_EXERCISE AIM_
All of the data needs to be printed again, exactly as written.

___ PROVIDED ENTRIES

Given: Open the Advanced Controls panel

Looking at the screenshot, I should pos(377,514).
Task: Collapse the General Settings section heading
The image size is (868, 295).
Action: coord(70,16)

______

_RESULT OF THIS EXERCISE_
Given: Open the Advanced Controls panel

Looking at the screenshot, I should pos(377,514).
Task: Collapse the General Settings section heading
The image size is (868, 295).
Action: coord(70,16)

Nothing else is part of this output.